# START OF SUPPLIED DATA

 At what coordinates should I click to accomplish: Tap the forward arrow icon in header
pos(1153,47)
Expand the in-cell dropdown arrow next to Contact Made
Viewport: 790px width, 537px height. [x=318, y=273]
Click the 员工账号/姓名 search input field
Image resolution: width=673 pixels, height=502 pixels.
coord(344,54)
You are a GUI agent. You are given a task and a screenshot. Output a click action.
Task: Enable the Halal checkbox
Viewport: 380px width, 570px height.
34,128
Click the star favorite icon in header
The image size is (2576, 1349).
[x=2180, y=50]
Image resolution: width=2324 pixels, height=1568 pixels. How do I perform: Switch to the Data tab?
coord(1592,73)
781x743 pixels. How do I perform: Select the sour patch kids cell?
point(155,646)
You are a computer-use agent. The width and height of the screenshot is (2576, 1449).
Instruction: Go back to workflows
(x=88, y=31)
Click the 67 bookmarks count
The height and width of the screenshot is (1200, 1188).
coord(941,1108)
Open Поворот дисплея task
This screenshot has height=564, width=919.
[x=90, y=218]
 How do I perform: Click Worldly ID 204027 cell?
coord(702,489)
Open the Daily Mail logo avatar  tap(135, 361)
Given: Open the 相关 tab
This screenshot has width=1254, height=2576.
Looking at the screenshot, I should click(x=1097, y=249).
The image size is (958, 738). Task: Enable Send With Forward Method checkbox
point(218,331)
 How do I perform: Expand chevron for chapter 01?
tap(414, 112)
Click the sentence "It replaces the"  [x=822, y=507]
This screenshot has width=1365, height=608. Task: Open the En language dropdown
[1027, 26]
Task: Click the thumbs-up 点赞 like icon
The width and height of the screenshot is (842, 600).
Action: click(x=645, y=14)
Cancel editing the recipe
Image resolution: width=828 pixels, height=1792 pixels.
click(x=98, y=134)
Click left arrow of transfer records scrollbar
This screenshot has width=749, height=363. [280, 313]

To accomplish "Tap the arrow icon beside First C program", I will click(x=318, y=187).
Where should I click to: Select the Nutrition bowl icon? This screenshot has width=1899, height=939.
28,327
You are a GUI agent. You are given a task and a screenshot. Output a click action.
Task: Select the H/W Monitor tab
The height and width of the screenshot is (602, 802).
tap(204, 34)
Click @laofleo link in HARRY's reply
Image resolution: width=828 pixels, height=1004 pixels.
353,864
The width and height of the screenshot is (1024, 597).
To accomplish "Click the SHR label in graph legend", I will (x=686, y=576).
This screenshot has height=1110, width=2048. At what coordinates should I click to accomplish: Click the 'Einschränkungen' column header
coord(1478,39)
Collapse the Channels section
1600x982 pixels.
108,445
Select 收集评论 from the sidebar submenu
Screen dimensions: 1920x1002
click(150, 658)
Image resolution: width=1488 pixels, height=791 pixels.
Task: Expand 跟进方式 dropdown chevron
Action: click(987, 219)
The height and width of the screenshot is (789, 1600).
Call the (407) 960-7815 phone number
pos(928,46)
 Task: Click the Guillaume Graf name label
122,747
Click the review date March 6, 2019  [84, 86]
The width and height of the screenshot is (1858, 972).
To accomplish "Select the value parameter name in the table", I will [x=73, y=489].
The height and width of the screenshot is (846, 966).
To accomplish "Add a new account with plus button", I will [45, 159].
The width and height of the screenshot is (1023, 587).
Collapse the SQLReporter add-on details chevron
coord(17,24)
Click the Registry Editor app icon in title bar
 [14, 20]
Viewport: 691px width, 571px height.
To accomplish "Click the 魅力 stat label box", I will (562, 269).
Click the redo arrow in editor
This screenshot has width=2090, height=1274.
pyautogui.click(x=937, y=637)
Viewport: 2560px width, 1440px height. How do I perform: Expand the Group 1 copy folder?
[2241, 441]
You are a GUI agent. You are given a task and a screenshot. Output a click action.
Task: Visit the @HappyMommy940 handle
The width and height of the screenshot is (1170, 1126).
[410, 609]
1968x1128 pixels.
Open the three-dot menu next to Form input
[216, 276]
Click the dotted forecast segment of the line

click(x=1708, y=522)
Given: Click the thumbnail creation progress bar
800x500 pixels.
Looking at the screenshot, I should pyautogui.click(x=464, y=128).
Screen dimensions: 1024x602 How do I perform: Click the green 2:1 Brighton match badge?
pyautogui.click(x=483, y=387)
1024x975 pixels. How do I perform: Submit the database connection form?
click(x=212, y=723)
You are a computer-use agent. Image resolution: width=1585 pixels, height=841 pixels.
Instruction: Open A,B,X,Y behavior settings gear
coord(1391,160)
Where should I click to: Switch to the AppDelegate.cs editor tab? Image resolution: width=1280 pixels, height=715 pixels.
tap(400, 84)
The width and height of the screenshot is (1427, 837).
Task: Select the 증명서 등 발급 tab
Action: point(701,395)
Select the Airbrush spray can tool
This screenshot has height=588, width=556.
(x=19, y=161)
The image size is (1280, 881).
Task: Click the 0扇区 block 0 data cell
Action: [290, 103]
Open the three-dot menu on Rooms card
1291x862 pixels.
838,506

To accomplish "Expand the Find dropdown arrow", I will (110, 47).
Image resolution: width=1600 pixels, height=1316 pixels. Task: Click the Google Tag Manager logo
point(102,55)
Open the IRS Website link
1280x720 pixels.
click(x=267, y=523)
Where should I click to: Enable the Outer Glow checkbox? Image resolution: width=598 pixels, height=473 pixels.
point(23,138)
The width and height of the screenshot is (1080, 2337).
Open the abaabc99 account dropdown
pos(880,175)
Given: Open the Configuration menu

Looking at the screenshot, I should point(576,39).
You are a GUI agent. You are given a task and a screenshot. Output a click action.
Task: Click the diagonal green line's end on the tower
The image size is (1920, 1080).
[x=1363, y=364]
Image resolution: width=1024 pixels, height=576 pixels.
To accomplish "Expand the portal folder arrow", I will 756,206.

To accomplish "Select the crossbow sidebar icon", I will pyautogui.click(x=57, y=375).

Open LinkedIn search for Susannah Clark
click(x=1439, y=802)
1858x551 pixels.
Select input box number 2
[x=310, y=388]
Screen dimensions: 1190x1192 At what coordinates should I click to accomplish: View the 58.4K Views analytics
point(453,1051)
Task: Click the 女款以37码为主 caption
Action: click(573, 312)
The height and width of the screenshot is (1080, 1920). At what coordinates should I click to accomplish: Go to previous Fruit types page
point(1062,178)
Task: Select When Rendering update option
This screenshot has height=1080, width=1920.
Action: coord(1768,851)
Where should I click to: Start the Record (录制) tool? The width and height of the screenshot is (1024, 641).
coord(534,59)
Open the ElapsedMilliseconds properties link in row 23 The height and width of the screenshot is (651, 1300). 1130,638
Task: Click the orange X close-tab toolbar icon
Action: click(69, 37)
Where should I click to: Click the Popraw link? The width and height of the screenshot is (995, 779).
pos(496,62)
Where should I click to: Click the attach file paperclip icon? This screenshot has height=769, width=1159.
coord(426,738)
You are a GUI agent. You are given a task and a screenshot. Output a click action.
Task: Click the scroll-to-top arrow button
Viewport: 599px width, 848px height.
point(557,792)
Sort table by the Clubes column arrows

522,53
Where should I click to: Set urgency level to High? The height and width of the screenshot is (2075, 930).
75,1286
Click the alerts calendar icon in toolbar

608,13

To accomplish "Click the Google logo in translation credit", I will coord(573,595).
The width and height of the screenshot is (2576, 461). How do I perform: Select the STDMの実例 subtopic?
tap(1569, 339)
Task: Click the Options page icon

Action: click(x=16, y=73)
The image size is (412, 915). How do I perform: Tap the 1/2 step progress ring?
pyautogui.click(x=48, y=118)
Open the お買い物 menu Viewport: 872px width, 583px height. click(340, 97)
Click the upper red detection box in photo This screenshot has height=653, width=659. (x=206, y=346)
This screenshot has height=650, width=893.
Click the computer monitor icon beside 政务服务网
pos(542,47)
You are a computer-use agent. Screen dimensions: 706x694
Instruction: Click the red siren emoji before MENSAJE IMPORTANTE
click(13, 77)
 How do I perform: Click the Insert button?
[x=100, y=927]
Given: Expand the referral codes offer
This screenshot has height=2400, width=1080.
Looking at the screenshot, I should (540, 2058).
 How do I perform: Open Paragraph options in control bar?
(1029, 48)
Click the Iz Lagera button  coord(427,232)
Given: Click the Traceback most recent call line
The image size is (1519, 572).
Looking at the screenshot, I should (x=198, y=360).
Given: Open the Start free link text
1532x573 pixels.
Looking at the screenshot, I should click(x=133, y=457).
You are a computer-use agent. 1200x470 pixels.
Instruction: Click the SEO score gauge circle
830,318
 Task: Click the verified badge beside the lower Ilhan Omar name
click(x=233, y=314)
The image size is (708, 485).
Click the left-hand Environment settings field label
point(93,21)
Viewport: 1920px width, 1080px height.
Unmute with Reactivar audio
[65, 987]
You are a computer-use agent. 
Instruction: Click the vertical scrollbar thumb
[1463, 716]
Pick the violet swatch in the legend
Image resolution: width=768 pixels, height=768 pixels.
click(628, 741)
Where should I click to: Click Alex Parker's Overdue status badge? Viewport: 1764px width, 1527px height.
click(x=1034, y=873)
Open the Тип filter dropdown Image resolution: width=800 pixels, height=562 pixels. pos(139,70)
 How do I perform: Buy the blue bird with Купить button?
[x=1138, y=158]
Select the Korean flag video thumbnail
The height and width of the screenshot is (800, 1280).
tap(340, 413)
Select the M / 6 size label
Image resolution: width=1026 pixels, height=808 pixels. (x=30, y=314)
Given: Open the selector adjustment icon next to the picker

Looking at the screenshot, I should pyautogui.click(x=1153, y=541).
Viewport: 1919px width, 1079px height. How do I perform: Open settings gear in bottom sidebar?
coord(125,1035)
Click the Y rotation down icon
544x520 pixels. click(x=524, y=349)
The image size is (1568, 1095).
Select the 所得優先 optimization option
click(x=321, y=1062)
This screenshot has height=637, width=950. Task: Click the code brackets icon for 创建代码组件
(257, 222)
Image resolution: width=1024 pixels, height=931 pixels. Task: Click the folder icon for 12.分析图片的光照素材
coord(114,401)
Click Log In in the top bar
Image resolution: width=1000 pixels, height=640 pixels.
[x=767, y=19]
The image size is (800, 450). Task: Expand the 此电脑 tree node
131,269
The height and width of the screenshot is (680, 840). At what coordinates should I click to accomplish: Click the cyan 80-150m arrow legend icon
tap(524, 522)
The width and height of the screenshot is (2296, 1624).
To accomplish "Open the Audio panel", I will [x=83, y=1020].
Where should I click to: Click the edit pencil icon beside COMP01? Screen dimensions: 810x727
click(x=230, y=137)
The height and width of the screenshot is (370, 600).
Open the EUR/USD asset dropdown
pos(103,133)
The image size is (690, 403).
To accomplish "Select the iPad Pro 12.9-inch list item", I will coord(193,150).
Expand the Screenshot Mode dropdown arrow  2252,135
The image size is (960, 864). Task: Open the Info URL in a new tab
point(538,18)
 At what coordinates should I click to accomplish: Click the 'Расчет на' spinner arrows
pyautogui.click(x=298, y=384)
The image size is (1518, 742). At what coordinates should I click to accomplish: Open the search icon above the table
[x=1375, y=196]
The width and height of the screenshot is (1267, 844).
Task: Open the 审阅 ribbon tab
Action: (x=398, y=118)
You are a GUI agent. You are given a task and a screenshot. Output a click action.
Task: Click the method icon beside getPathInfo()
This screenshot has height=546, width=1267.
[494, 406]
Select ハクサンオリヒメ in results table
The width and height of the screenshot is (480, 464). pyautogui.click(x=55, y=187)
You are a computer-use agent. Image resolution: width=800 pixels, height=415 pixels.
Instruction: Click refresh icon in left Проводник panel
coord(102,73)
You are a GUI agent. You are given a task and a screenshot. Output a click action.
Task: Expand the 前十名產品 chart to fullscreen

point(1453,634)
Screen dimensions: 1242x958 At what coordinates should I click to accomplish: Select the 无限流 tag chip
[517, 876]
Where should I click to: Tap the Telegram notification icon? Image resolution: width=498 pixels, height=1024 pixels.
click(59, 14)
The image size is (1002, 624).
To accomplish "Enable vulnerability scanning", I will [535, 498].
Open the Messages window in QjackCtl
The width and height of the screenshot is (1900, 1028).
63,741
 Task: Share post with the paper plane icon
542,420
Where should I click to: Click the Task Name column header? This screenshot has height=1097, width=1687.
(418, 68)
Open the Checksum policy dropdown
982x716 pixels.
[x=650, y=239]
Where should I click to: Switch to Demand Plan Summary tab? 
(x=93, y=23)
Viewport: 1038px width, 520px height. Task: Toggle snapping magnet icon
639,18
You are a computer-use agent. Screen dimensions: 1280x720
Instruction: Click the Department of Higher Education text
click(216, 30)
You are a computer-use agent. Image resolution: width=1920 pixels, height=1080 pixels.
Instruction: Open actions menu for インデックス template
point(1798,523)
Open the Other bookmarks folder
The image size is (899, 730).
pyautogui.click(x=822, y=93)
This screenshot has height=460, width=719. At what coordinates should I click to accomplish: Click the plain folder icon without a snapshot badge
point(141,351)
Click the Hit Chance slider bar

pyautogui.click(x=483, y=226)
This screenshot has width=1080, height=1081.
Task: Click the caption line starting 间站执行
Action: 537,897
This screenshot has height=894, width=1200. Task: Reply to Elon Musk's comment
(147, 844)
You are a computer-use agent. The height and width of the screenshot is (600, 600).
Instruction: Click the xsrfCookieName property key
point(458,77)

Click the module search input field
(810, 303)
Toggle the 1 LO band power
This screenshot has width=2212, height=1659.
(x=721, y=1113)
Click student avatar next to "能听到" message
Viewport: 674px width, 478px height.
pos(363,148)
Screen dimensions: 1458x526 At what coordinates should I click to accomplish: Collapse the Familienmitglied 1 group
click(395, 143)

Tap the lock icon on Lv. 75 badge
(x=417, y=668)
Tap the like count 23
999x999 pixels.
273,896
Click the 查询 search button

# END OF SUPPLIED DATA

• _EXERCISE DESCRIPTION_
List every line above that contains the word "Instruction".

• _FULL ANSWER_
Instruction: Go back to workflows
Instruction: Open A,B,X,Y behavior settings gear
Instruction: Click the red siren emoji before MENSAJE IMPORTANTE
Instruction: Click the SEO score gauge circle
Instruction: Click the vertical scrollbar thumb
Instruction: Click refresh icon in left Проводник panel
Instruction: Click the Department of Higher Education text
Instruction: Open actions menu for インデックス template
Instruction: Click the xsrfCookieName property key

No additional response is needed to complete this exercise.